Suffice to say that our priority at the moment isn't with commercial real estate transactions - right now, the priority should be to do everything that we can to contain and defeat this deadly virus and hopefully get back to some sense of normalcy. If that means that we have to sit at home and practice social distancing, or spend a few extra hours on our PS4’s then so be it.
Just in the last two weeks, the stock market cratered and erased almost 4 years worth of gains, the federal reserve dropped interest rates down to 0%, businesses (including those in the CRE industry) have halted all operations and only "essential businesses" are allowed to remain open. We're at a critical point in our nation's history and where we go from here really depends on the actions that we take over the course of the next few weeks and months.
So what does the economy and CRE industry look like today and what are "experts" predicting for the future? I've spent the last week participating in various webinars, listening to investor flash calls, and reading economic forecasts hoping to gain some confidence that our economy won't be left in ruins by the time this pandemic passes. So, here are a few blurbs from the experts:
Goldman Sachs and Morgan Stanley both agree that U.S. GDP could fall to -30% in the 2nd quarter which will likely drive the unemployment rate to 12.8% which are both astounding figures.
The International Monetary Fund expects the coronavirus pandemic to cause a worldwide recession that is as bad as the global financial crisis but will rebound sharply in 2021 (I'll take any bit of good news at this point).
CBRE is expecting GDP to be -6% in Q2 (I guess that's better than -30%) with a recovery that will resemble a Nike swoosh like trajectory shortly thereafter. Hospitality and retail sectors to be the most heavily impacted. Industrial and multi-family properties to perform quite well long-term. Over 50% of CBRE’s Capital Markets teams have seen their clients delay bringing deals to the market and over 70% expect more disruption in the next 30 days. Of the deals currently being worked on (in contract), 2/3 of buyers have asked for a price reduction of 5%. Overall, the firm remains optimistic that markets will bounce back much faster than after the global financial crisis or after 9/11.
Cushman & Wakefield is expecting a brutal Q2 with -10.8% in GDP with a rebound starting in Q3 (3.2% GDP) and a huge rally in Q4 (14.5% GDP) which is great to hear but fairly hard to believe from our vantage point today, given the circumstances.
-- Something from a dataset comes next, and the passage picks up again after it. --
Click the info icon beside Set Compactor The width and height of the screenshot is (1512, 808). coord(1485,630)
SVN International believes that the effects of COVID-19 will be relatively short-lived but markets in the future will demand a new approach to the workplace (possibly less open office layouts, which ironically has been the popular trend over the last 5 years) and an increase demand for healthcare real estate.
Marcus & Millichap put things into perspective by comparing the current 30% decline in the stock market to other market corrections over the last 100 years. (Here's a hint: it's not the worst....not even close).
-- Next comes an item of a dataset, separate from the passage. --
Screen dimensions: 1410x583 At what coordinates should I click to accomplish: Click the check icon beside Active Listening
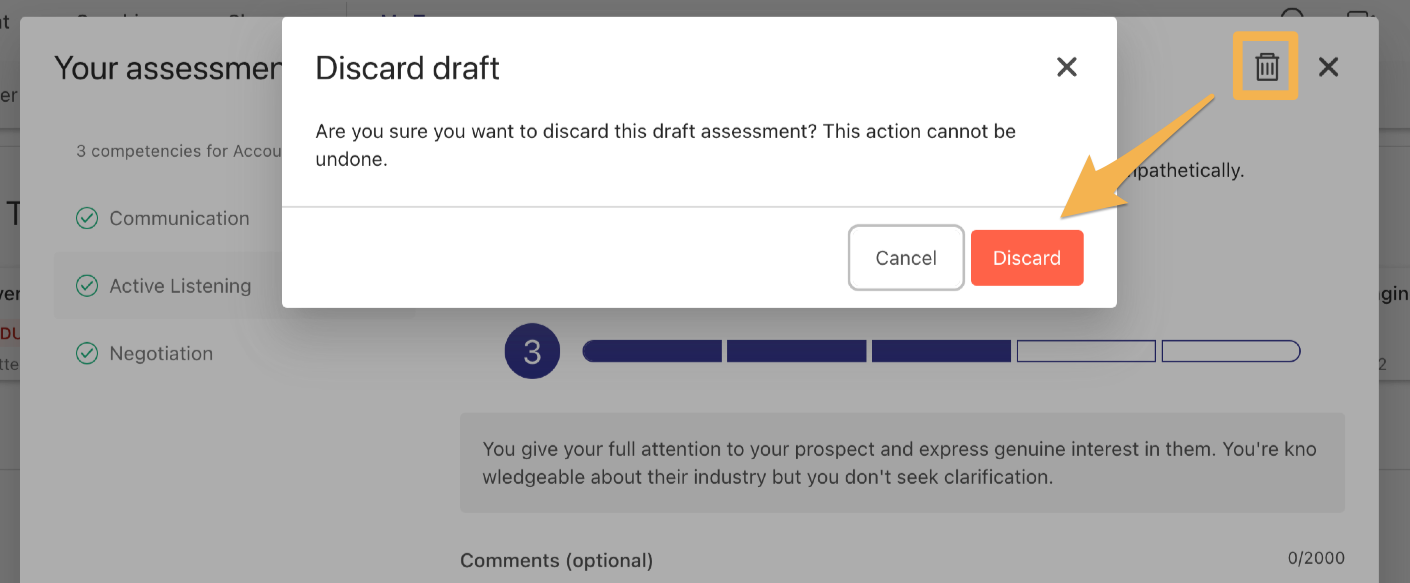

Putting the variance in opinion between these organizations aside, one thing is certain: our leaders in government (specifically Congress) must act swiftly to pass a stimulus package that will infuse capital into the businesses and individuals that badly need it. The majority of the US working population is living from paycheck to paycheck (a sad reality) and are desperately seeking help from their political leaders.
We shall see where the CRE market will be in 6 months, a year, or 18-months from now. I am optimistic (cautiously) that a recovery will occur but I'm not as convinced it will be sharp and sudden as some pundits have claimed. Having personally experienced the global financial crisis that left the CRE industry in tatters, I am preparing myself for a long period of recovery. It will get ugly before it gets any better but hey, at least for now we have our health. For now.